Upaya ini dilakukan sebagai respons atas larangan praktik pembuangan terbuka (open dumping) yang telah ditetapkan pemerintah pusat, sebagaimana diatur dalam Undang-Undang Nomor 18 Tahun 2008 Pasal 44 Ayat 1.

Dalam beleid itu, TPA yang masih beroperasi dengan sistem open dumping wajib ditutup maksimal lima tahun setelah undang-undang diberlakukan pada 7 April 2008.

Wakil Ketua Umum Laskar Merah Putih Bidang Lingkungan Hidup, Rusdi, menyambut baik rencana tersebut. Meski demikian, ia mengingatkan Pemerintah Kota Bekasi agar juga bertanggung jawab terhadap dampak pencemaran lingkungan yang ditimbulkan selama 17 tahun terakhir akibat praktik open dumping.

“Sesuai undang-undang, pemerintah daerah wajib melakukan rehabilitasi lingkungan atas pencemaran yang telah terjadi. Ini tidak bisa diabaikan,” tegas Rusdi baru-baru ini.

Selain itu, Rusdi mendorong Dinas Lingkungan Hidup (DLH) Kota Bekasi untuk lebih terbuka dalam menyampaikan informasi terkait blueprint tata kelola sampah di TPA Sumur Batu.

Menurutnya, keterbukaan informasi penting agar penggiat dan pemerhati lingkungan bisa turut memberi masukan terhadap rencana pengelolaan baru yang membutuhkan integrasi berbagai sarana dan prasarana teknis.

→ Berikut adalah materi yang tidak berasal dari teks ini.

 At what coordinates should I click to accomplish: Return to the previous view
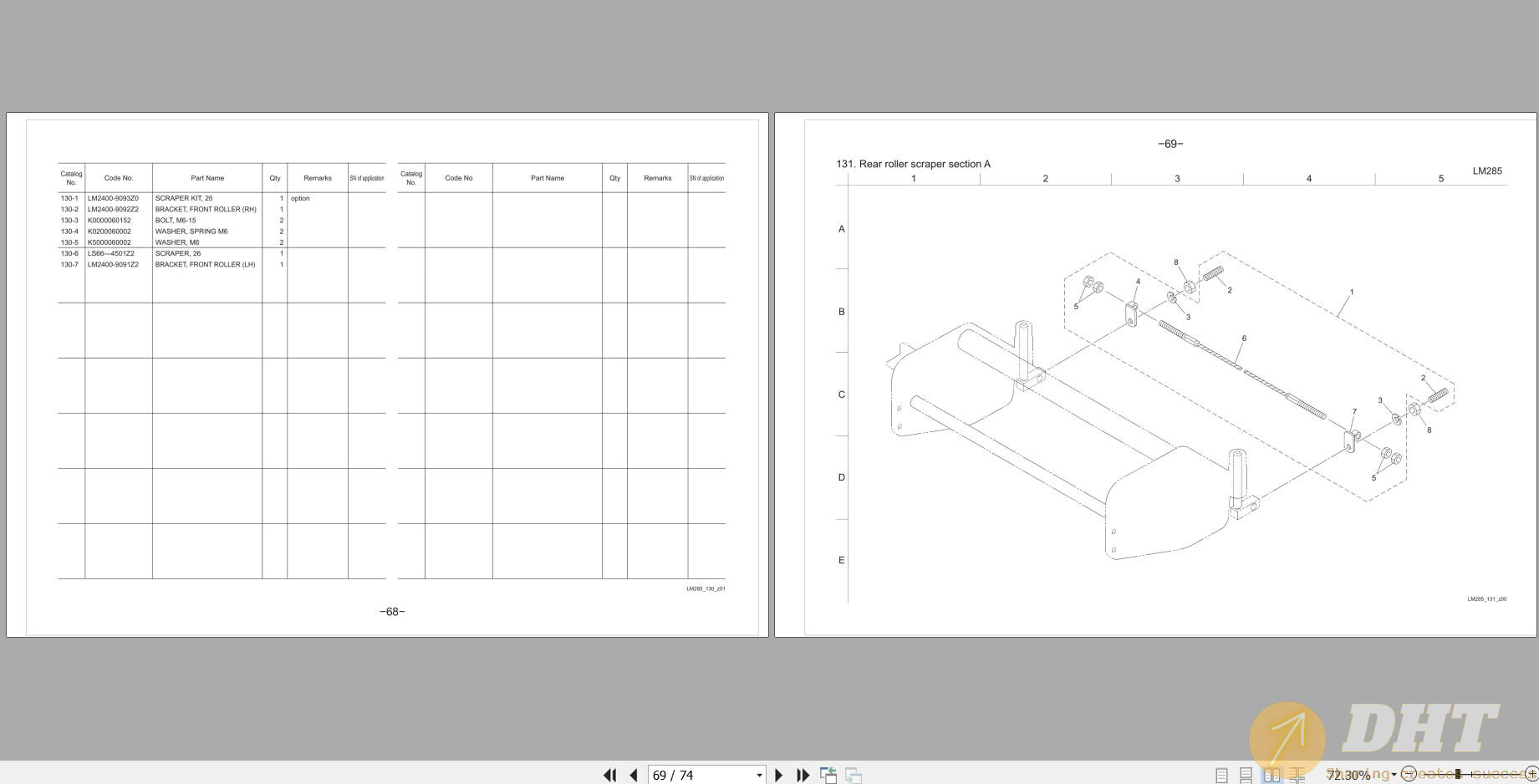pos(828,775)
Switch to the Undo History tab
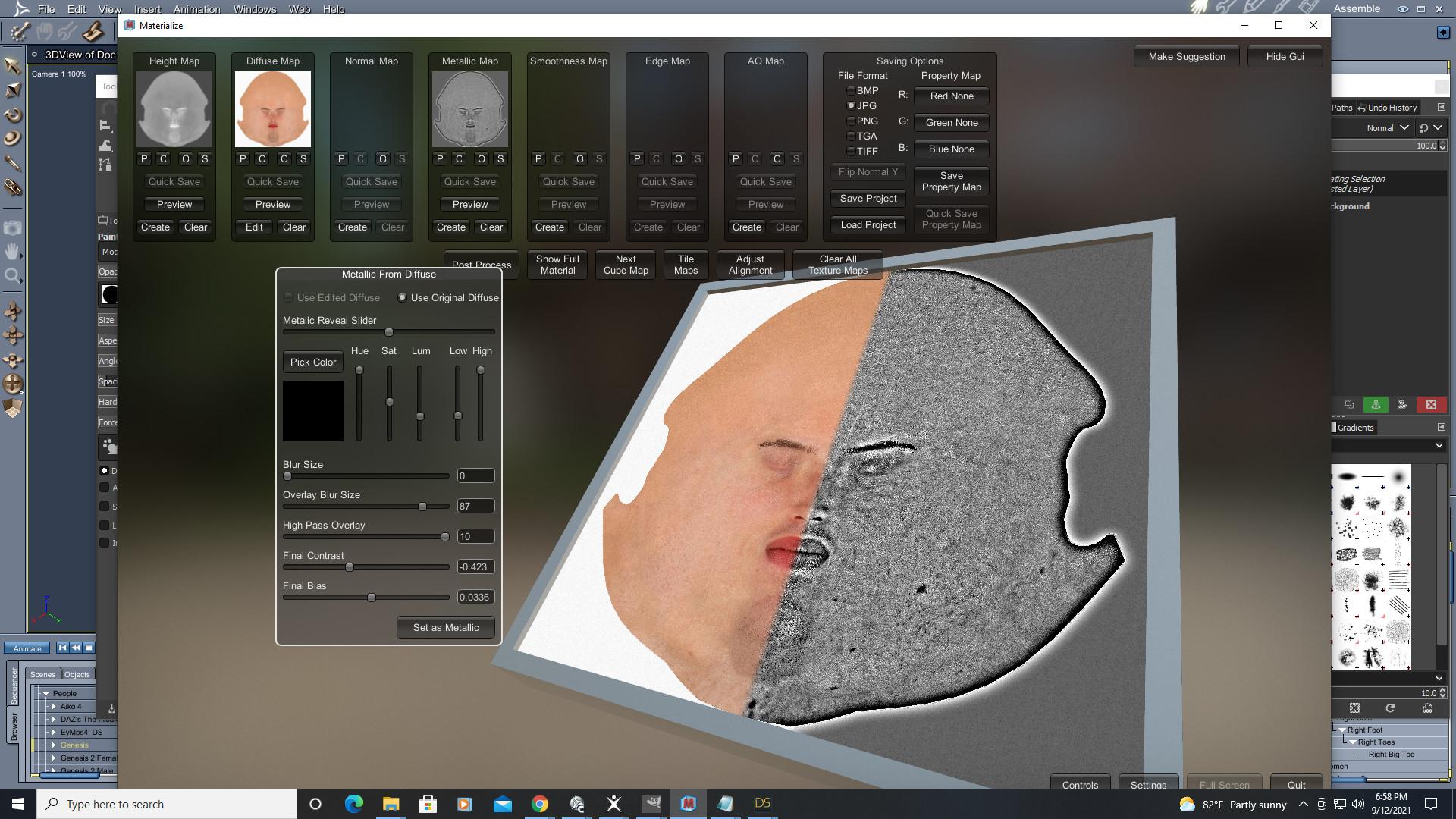1456x819 pixels. coord(1387,108)
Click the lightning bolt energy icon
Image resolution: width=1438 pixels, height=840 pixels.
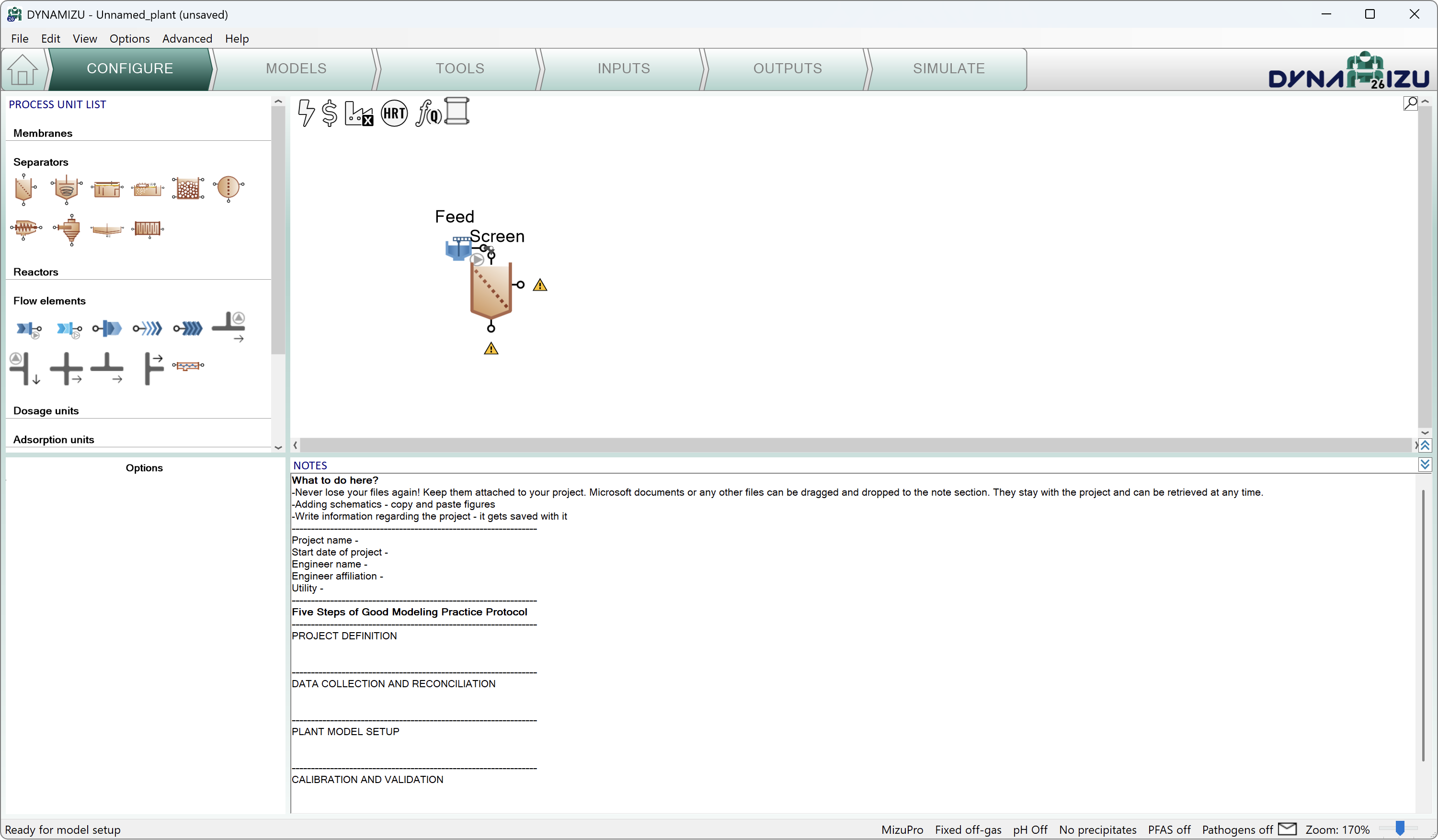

Adapun metode sanitary landfill mencakup delapan elemen utama, yakni lapisan dasar kedap air, sistem penyaliran dan pengolahan air lindi, sistem pengumpulan gas metana, penutup akhir yang kedap air, sistem monitoring lingkungan, fasilitas pengolahan lindi, jalan akses operasional, fasilitas pemantauan dan pengendalian.

Dengan pemenuhan seluruh elemen tersebut, TPA Sumur Batu diyakini dapat beroperasi secara aman, efisien dan ramah lingkungan. Rencana peralihan metode pengelolaan ini diharapkan dapat menjadi titik awal pengelolaan sampah yang lebih bertanggung jawab dan berkelanjutan di Kota Bekasi.

Rusdi juga mengingatkan keberadaan BLUD UPTD PALD Kota Bekasi dekat area TPA Sumur Batu, yang memiliki metode pengelolaan berbeda. Menurutnya, penting bagi DLH memastikan tidak ada tumpang tindih teknis yang berpotensi membahayakan lingkungan maupun masyarakat sekitar.

“DLH harus membuka data dan rencana mereka. Jangan sampai ada hal-hal teknis yang justru menimbulkan risiko baru bagi warga Sumur Batu maupun Kota Bekasi secara umum,” tandasnya.